There are four radio play productions of the material:

  • Old Firehand (1966) by Kurt Vethake (Philipps, barrel, carousel)
  • Old Firehand (1975) by Kurt Stephan (various labels)
  • Old Firehand (1975) by Heikedine Körting ( Europe )
  • Old Firehand (2015) by Dirk Hardegen, Ohrenkneifer

The existence of a Firehand adaptation from 1935 is known from program notes. The radio play itself has not been preserved.

literature

  • Hainer Plaul: Illustrated Karl May Bibliography. With the participation of Gerhard Klußmeier . Edition Leipzig 1988. ISBN 3-361-00145-5 (or) KG Saur Munich – London – New York – Paris 1989. ISBN 3-598-07258-9
  • Hartmut Kühne: The May stories in the "German Family Gazette". In: Karl May: Old Firehand. Rare original texts Volume 3. Reprint of the Karl May Society 2003, pp. 9–27, especially pp. 15–21 and 25–27. ( Online version )
  • Wilhelm Vinzenz, Jürgen Wehnert: "Old Firehand" and the big "T." In search of a mysterious collection.

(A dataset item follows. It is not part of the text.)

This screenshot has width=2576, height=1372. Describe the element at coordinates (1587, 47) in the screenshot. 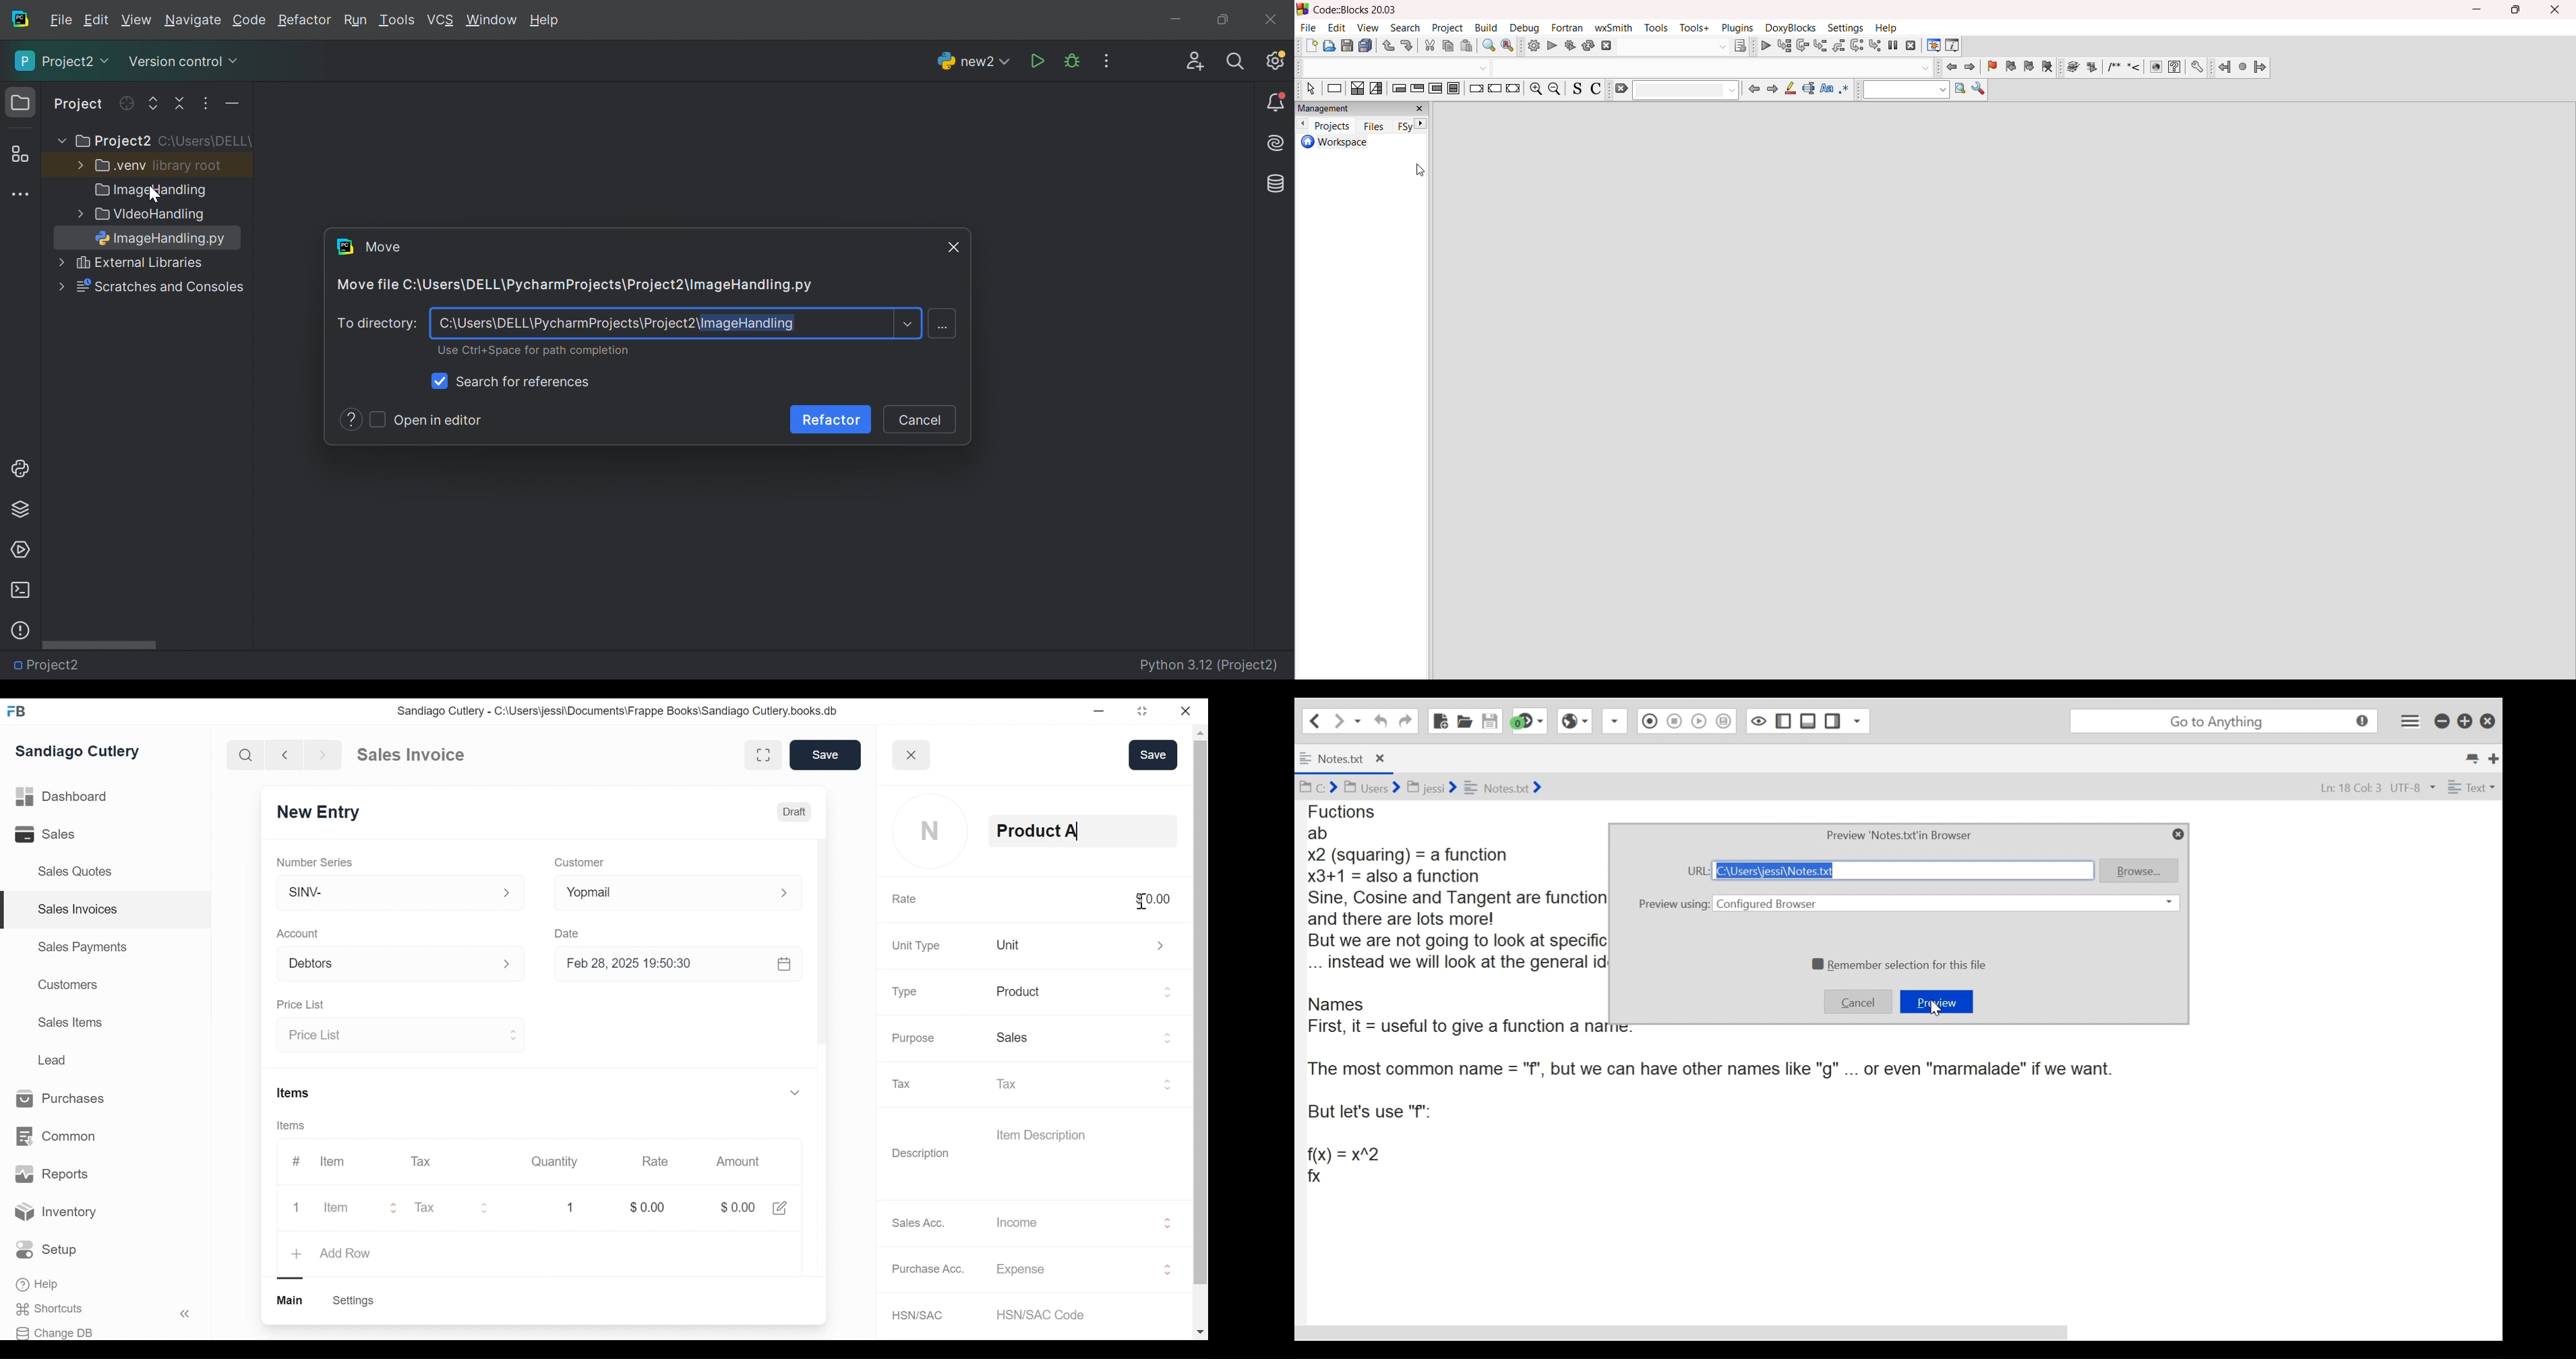

I see `rebuild` at that location.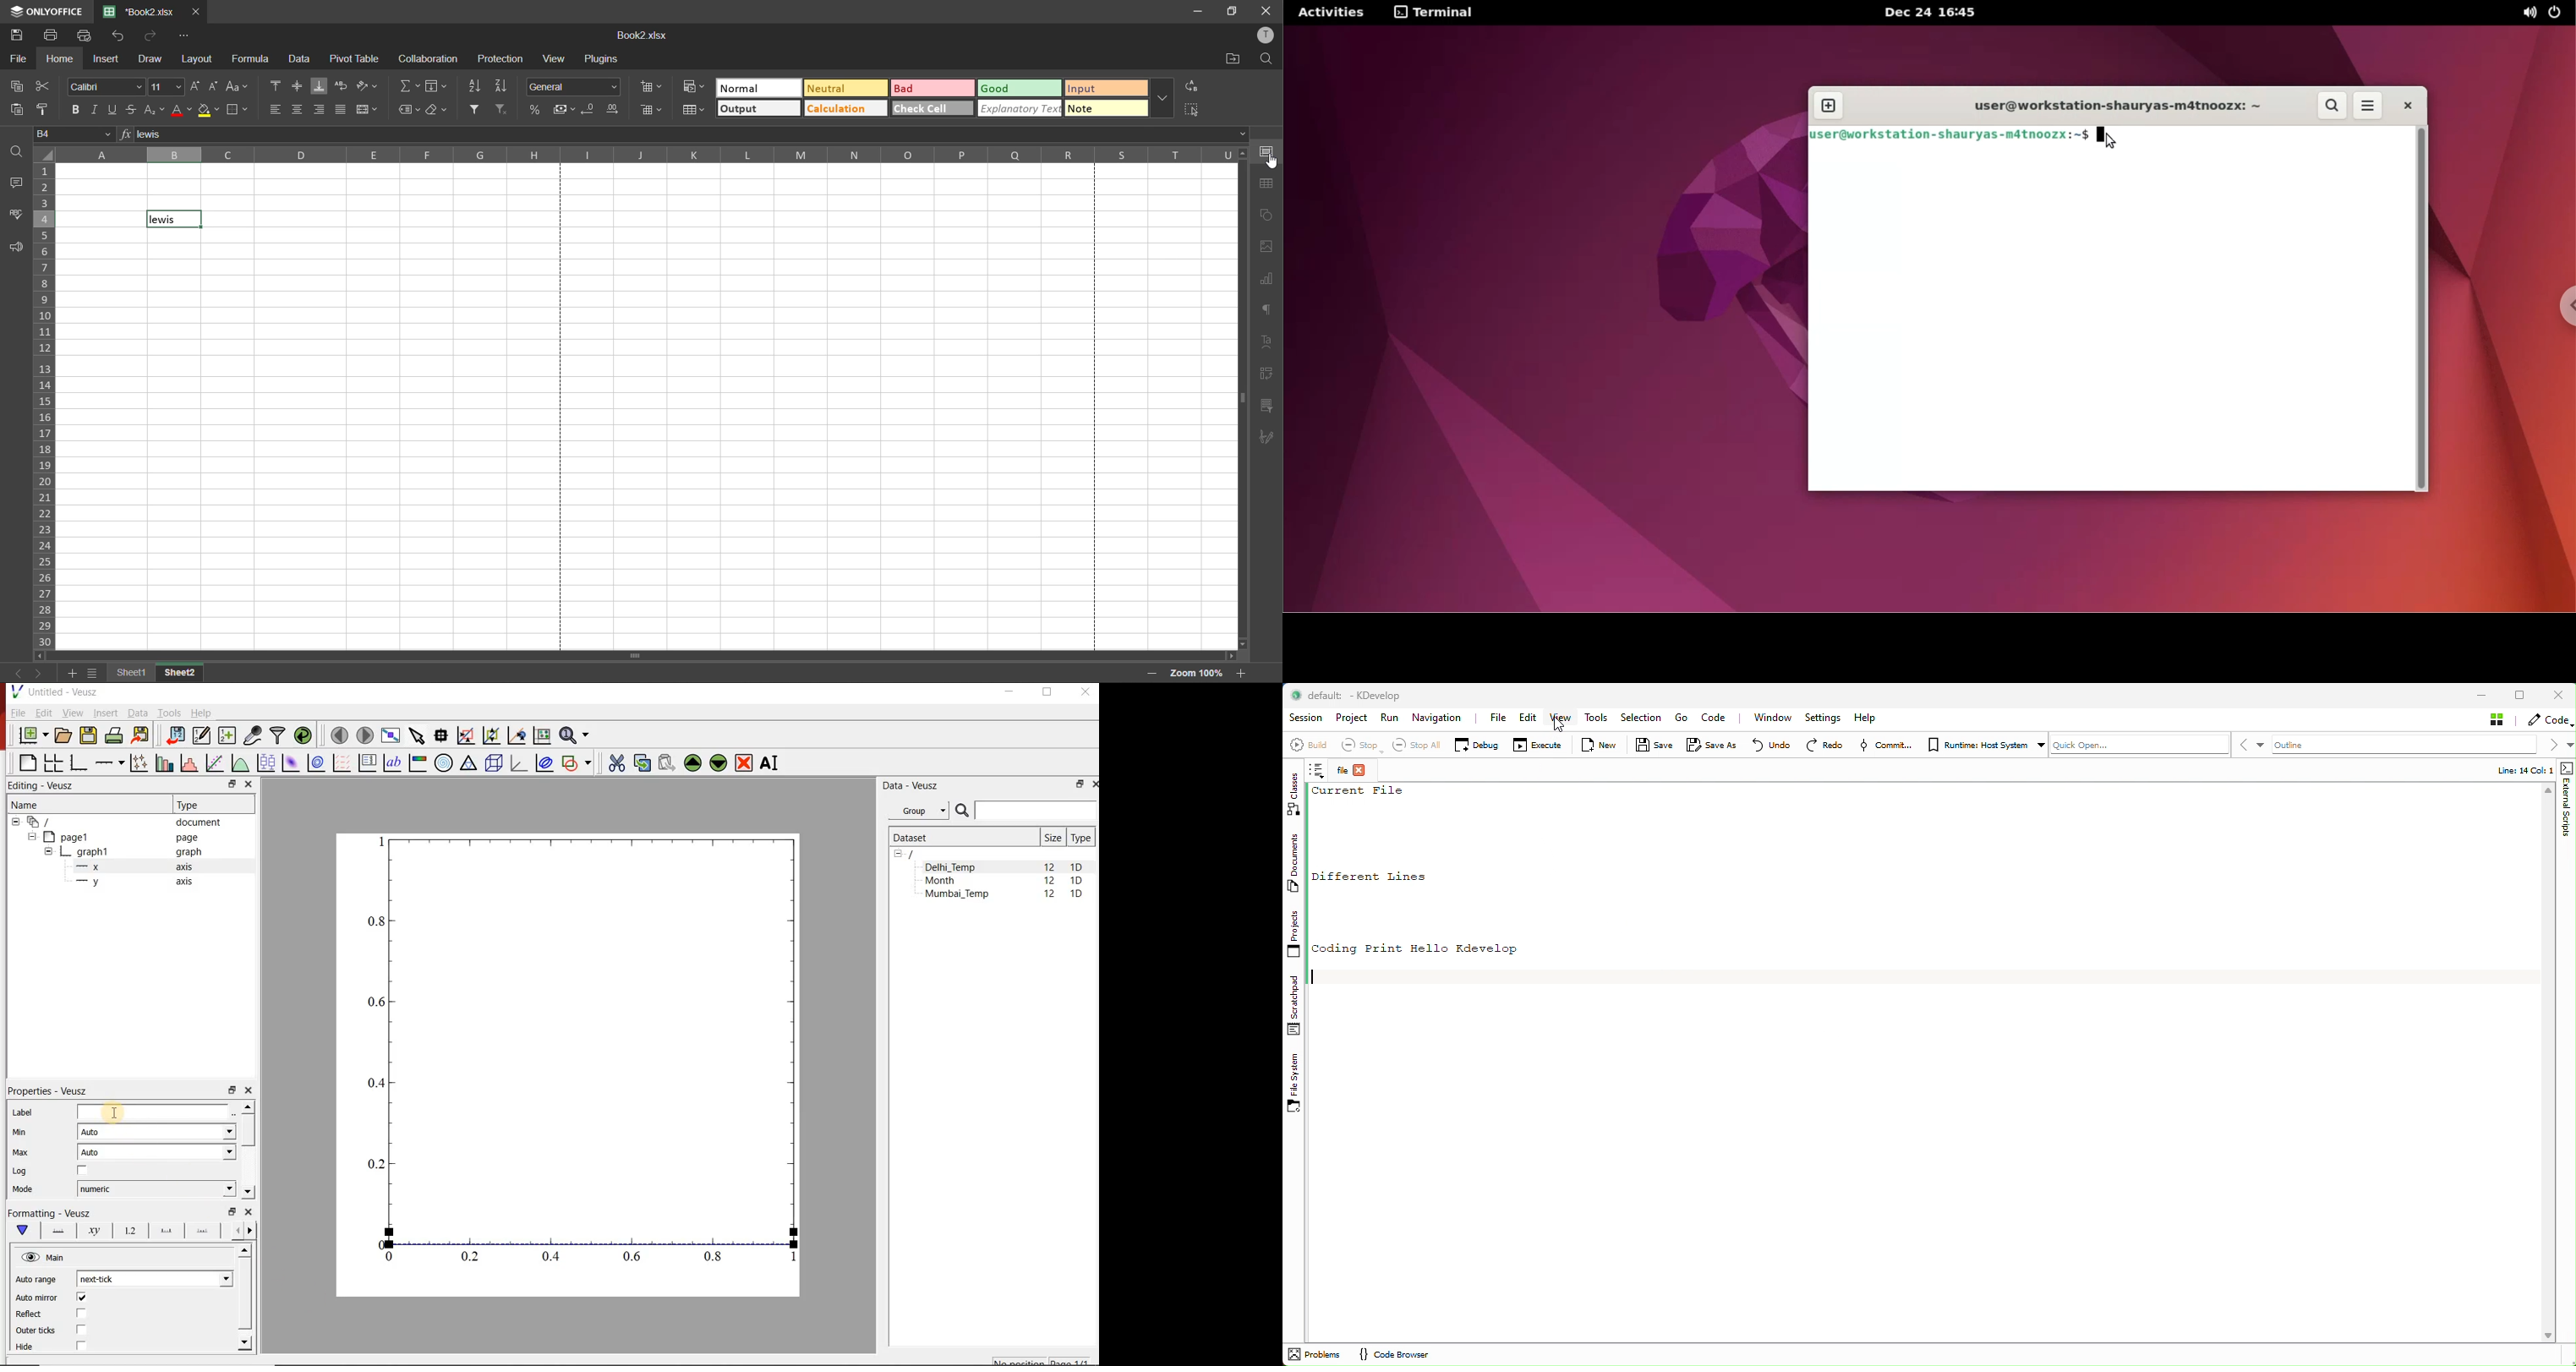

In: Karl-May-Welten II. Karl-May-Verlag Bamberg-Radebeul 2007, pp. 13-23. ISBN 3-7802-3025-9

Web links

Individual evidence

  1. Plaul / Klußmeier, p. 24 f., No. 22.
  2. Kühne, p. 24.
  3. Vinzenz / Wehnert, pp. 13–23; see. Plaul / Klußmeier, p. 21, No. 8.
  4. http://www.karl-may-wiki.de/index.php/Humoresken_und_Erzählungen
  5. Plaul / Klußmeier, pp. 259 f., No. 350; Pp. 289-291, No. 397 and pp. 319 f., No. 446.
  6. http://www.karl-may-wiki.de/index.php/Ellen
  7. http://www.karl-may-wiki.de/index.php/Emery_Forster
  8. http://www.karl-may-wiki.de/index.php/Parranoh
  9. http://www.karl-may-wiki.de/index.php/Teufelspass-Syndrom
  10. Vinzenz / Wehnert, p. 20.
  11. Jenny Florstedt: "Old Firehand" radio plays: Extension of the chronology - at both ends . In: Karl May in Leipzig No. 102, 2015.